WEC considers massive legislative data request, observer rules
Rep. Janel Brandtjen | Facebook
The Wisconsin Elections Commission (WEC) deadlocked on Wednesday on how to move forward with a massive request for voter data from Republican lawmakers. Commissioners also discussed the next steps for writing a new rule guiding how election observers can operate at polling places.
Earlier this year, Rep. Janel Brandtjen (R-Menomonee Falls), chair of the Assembly Committee on Campaigns and Elections, requested a large amount of data from the agency to further her efforts to find evidence of fraud in the 2020 election. Her request included basically the entire statewide voter registration database and a log of every time a voter’s status changed due to a move, a death, or being declared incompetent by a judge.
Brandtjen and conservatives have focused increasingly on the voter rolls in the two years since the 2020 election, which numerous audits, investigations and lawsuits have affirmed was accurate. Republicans have alleged that the state’s voter rolls are full of voters who are ineligible to vote or that voters that don’t exist are registered.
Since the summer, the WEC has been figuring out what to do with Brandtjen’s request, which is so big it would essentially shut down the agency’s computing capabilities for two weeks and cost nearly $50,000.
“Put simply, the entire statewide system will be slower, less responsive, and more prone to errors, for all users, for at least two weeks,” states an agency staff memo about the data request.
The data also includes the personal contact information of nearly all of the state’s more than 3 million registered voters.
Previously, the six commissioners had directed agency staff to work out a memorandum of understanding with the Assembly elections committee outlining that the data must be kept confidential. Several of the commissioners have also pushed for the Legislature to provide the agency with additional money to cover the costs associated with the work.
The Legislature has since declined to sign on to the agreement, a decision that especially frustrated the Democratic commissioners, who have raised concerns that a group of politicians might have use for every Wisconsin voter’s phone number beyond the work of government.

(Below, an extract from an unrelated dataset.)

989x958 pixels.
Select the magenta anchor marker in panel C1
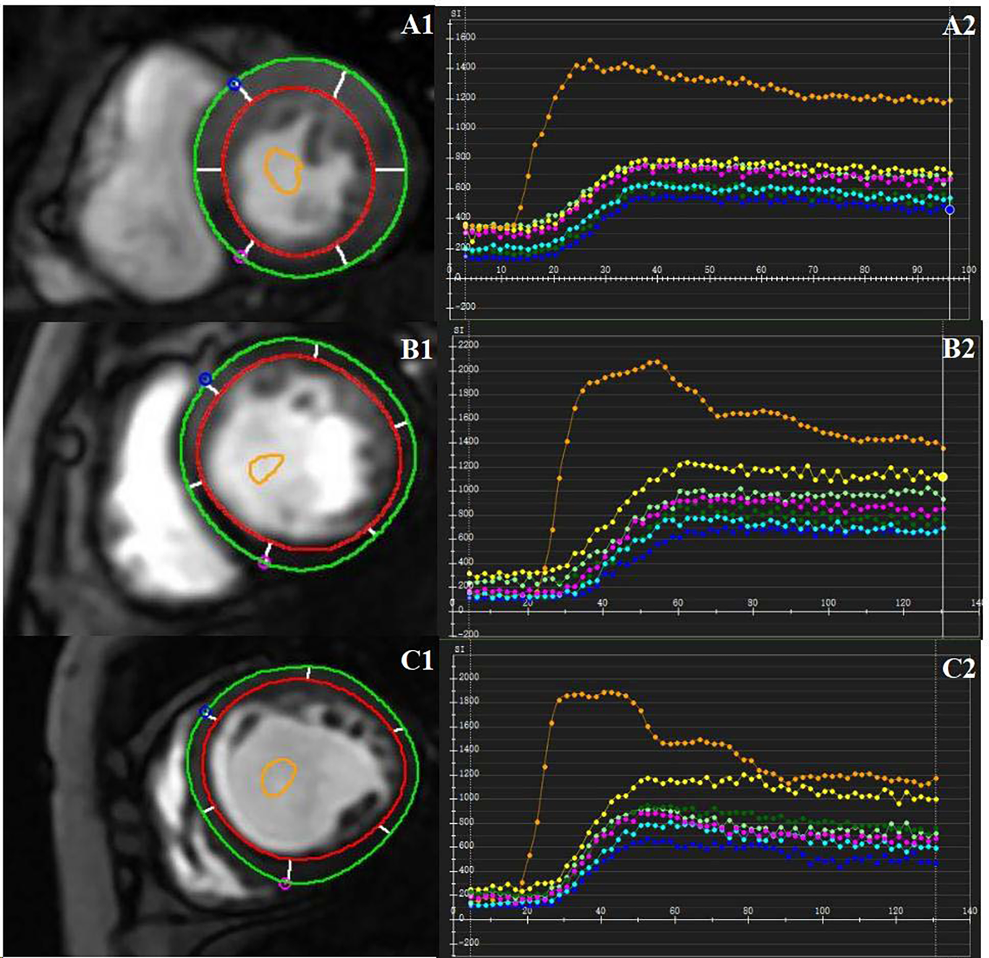284,884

“If they’re not willing to even agree to the most basic — and I just reread the MOU, the MOU literally says, ‘You have to keep it confidential. You have to safeguard it,’” Democratic Commissioner Ann Jacobs said. “You can’t give it to other people. It is limited in this and if they’re not willing to even say ‘we won’t give it to other people.’ Like that’s the most basic part of this. It has to be a non-starter.”
Other commissioners raised the point that the status of the Legislature has changed since the data was requested this summer.

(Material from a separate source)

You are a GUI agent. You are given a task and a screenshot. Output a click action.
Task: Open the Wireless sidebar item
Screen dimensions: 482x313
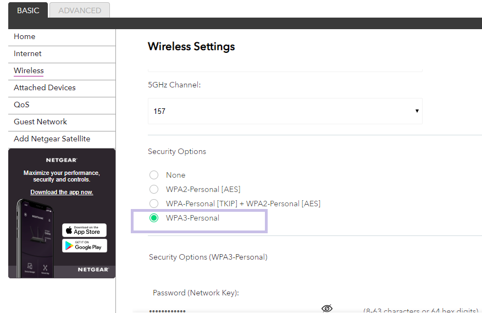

The data request has been spearheaded by Brandtjen, who has been effectively exiled from the Republican caucus in recent weeks and appears unlikely to be given back the elections committee gavel. Brandtjen — who has repeatedly criticized Assembly Speaker Robin Vos (R-Rochester) — was banned from the Assembly Republican’s closed caucus meetings earlier in November.
“We have put out a memorandum that we were willing to cooperate if the committee was willing to protect the private information of citizens,” Democratic Commissioner Mark Thomsen said. “They haven’t signed it. The world has changed. The requester, now the Republican Party won’t even trust her in their own private meetings. Why would we then trust her but the Republican Party isn’t? Now I’m not privy to those discussions. All I know is what I’ve read and she isn’t allowed in their private conversations. So why would we turn over important private information of citizens right now?”
Despite the Democratic objections, Republican commissioner Robert Spindell was pushing for the release of the data.
“I think that this is certainly a reasonable request,” he said.
Ultimately, a GOP motion to move forward with the data request so long as the Assembly committee votes for the chair to sign the MOU failed on a 3-3 vote. Without any action, the agency staff will just keep trying to get the committee to cooperate with the confidentiality requirement.
Earlier in the meeting, the commissioners discussed the next steps in the rulemaking process for a new rule to guide how election observers must behave and be treated at polling places. The next step in the long rulemaking process is a public hearing on a scope statement that’s already been approved by Gov. Tony Evers.
The commissioners discussed the possibility of convening an advisory committee on the rule after such a body was suggested during the meeting’s public comment period. The advisory committee would consist of members of the major parties, election workers and clerks and disability and voting rights activists.